(Selected excerpt)

Gongyu's new faculty position
Gongyu accepted a TTAP faculty position from Nankai University (NKU or Nankai, http://en.nankai.edu.cn/). A key multidisciplinary and research-oriented university directly under the jurisdiction of the Ministry of Education, Nankai University, is located in Tianjin on the coast of the sea of Bohai. Founded in 1919, Nankai has long been recognized as one of the most prestigious universities in China. NKU is especially well known for its economics, history, chemistry and mathematician researches and studies. The research produced within the department of chemistry is consistently ranked among top 5 lists of Chinese Universities and was ranked No. 1 according to statistics from the Ministry of Education in 2008. (Not a bad, gig, huh?)
Gongyu's future research
Gongyu's plan is to start up another "Li Research Group" - LimsLab - indicating the emphasis on MS research (Li-MS-Lab) and ion mobility spectrometry (Li-IMS-Lab). His research will focus on providing molecular basis and next-generation therapeutics for human disease. Of note, his group will pursue ultrafast-separation/MS-based in situ identification and rapid structural elucidation of human disease-linked bioactive molecules. The future LimsLab will integrate the individual benefits of 1) Ion Mobility-Mass Spectrometry, 2) In Situ Mass Spectrometry and 3) Targeted Proteomics, with specific interests in tackling technical issues such as offline identification, inadequate structural resolution and phase transition structural disruption.
When asked how his time in the Li Research Group benefited his budding career, Gongyu said, "My PhD research was focusing on in situ MS and my visiting research focused on IM-MS. The three years I have spent in the Li Research Group at UW-Madison have prepared me both technically and spiritually to pursue my own research goals. I was able to publish two important Nature Communications publications in 2019 and attended multiple international conferences with oral and poster presentations. I was fortunate to interact and communicate with a wide range of research pioneers with diverse research backgrounds. These academic and personal activities significantly improved my understanding of academic research and communication. And I realize none of this would have been possible if not for the continuous support of Dr. Lingjun Li."

(End Selected excerpt)
(Excerpted data)

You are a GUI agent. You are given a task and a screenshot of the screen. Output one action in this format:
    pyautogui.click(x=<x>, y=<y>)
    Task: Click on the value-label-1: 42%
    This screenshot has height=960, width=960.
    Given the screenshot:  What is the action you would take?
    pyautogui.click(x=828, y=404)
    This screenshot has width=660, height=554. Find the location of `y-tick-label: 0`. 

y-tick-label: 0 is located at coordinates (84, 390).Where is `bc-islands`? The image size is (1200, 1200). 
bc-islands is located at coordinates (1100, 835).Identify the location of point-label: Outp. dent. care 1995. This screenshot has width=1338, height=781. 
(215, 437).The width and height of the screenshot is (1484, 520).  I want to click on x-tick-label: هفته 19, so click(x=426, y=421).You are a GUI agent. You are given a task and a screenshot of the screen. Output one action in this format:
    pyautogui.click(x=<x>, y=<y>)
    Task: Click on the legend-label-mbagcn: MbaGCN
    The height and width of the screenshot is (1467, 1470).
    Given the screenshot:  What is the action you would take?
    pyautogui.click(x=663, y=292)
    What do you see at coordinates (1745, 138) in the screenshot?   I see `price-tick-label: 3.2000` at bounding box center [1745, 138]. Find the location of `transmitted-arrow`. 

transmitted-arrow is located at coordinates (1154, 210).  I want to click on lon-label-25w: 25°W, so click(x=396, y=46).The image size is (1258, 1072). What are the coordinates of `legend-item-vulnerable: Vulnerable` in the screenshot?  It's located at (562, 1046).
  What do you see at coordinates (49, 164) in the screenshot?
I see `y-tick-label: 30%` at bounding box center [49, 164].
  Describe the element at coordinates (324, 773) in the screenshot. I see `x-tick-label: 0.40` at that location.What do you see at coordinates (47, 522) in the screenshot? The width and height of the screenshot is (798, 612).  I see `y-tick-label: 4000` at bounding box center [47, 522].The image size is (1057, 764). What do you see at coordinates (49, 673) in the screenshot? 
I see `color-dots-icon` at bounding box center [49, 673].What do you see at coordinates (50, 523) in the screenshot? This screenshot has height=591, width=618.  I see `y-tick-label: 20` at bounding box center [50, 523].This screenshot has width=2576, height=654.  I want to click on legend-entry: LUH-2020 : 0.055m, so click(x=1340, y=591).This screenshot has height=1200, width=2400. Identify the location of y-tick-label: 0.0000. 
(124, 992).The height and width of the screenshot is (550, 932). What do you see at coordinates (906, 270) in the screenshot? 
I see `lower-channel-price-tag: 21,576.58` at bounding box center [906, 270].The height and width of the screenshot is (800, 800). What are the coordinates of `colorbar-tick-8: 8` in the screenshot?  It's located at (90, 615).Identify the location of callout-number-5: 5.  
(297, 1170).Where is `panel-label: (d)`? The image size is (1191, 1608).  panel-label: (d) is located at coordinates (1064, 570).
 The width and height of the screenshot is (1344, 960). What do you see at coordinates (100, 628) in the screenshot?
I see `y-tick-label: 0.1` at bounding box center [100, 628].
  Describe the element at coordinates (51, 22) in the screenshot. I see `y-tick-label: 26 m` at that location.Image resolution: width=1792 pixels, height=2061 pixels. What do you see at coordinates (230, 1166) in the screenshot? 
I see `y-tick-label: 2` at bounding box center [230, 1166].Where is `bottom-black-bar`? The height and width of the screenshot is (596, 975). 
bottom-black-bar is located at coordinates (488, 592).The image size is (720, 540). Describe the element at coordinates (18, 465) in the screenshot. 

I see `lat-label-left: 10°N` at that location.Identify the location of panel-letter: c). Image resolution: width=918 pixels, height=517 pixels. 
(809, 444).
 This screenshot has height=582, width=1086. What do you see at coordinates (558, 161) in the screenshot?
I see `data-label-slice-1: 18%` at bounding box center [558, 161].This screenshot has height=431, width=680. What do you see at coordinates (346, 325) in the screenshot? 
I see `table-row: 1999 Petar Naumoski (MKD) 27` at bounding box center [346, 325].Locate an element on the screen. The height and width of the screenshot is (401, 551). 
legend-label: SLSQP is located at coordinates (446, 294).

(End Excerpted data)

*Work instruction A*
According to the announcement, in what year was Nankai University founded?
*Work instruction B*
Reproduce word for word the part of the announcement that opens with "Gongyu's future research" and closes with "transition structural disruption.".
The items have no connection to the announcement.

*Written reply A*
1919

*Written reply B*
Gongyu's future research
Gongyu's plan is to start up another "Li Research Group" - LimsLab - indicating the emphasis on MS research (Li-MS-Lab) and ion mobility spectrometry (Li-IMS-Lab). His research will focus on providing molecular basis and next-generation therapeutics for human disease. Of note, his group will pursue ultrafast-separation/MS-based in situ identification and rapid structural elucidation of human disease-linked bioactive molecules. The future LimsLab will integrate the individual benefits of 1) Ion Mobility-Mass Spectrometry, 2) In Situ Mass Spectrometry and 3) Targeted Proteomics, with specific interests in tackling technical issues such as offline identification, inadequate structural resolution and phase transition structural disruption.